▶ _EXTRACTED DATA_
=====

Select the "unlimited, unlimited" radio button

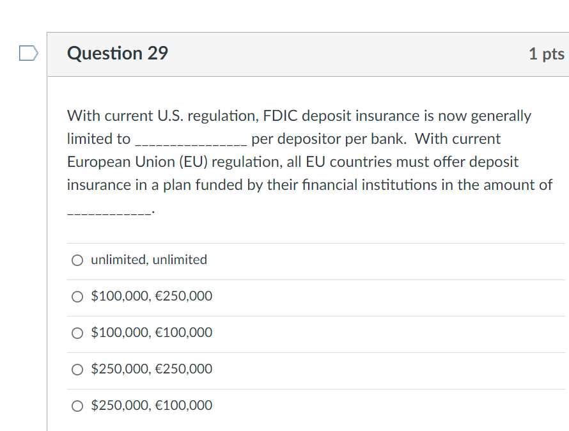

=====

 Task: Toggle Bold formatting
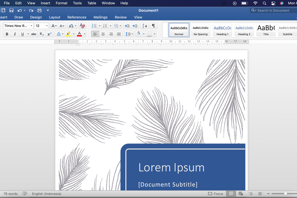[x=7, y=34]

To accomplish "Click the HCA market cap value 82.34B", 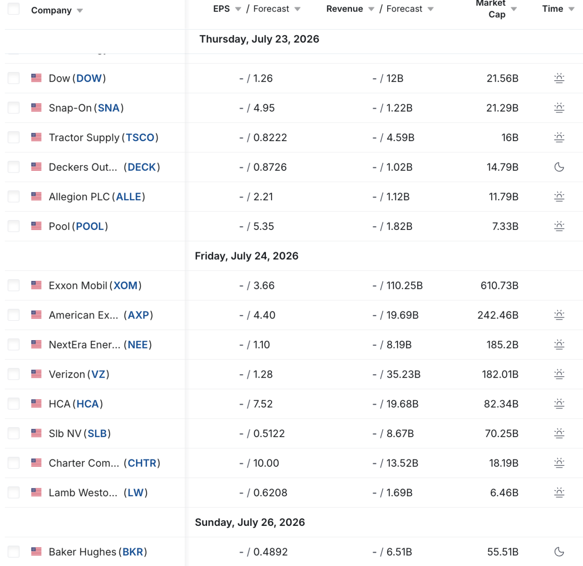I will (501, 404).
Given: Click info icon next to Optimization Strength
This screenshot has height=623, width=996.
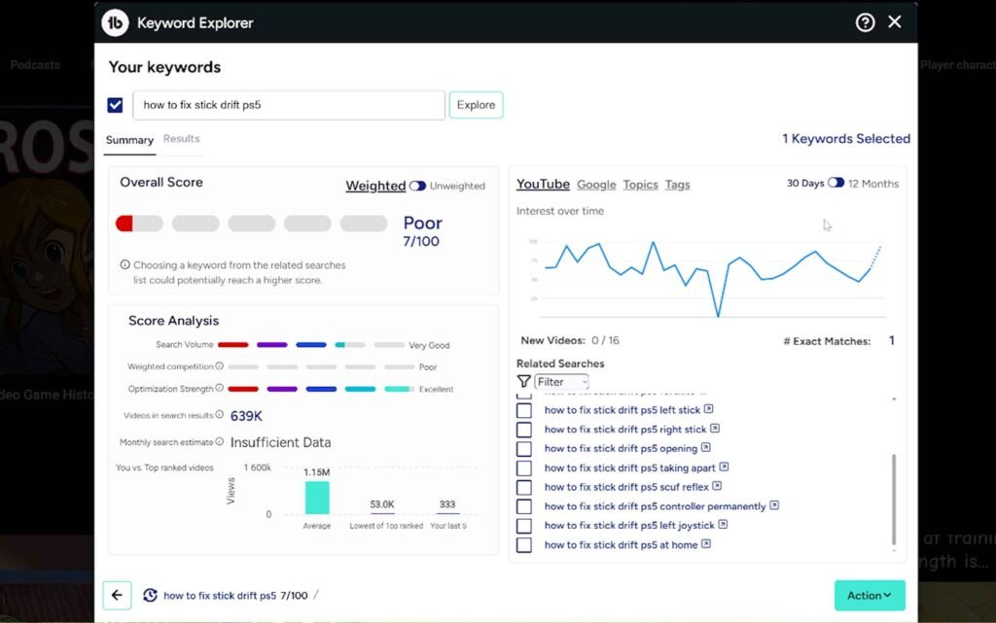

=====

▶ _YOUR GOAL_
With the line holding "Given: Click info" as the first and the line holding "This screenshot has height=623, width=996." as the last, set down that range of the entries above exactly, and nothing else.

▶ _EXPECTED ANSWER_
Given: Click info icon next to Optimization Strength
This screenshot has height=623, width=996.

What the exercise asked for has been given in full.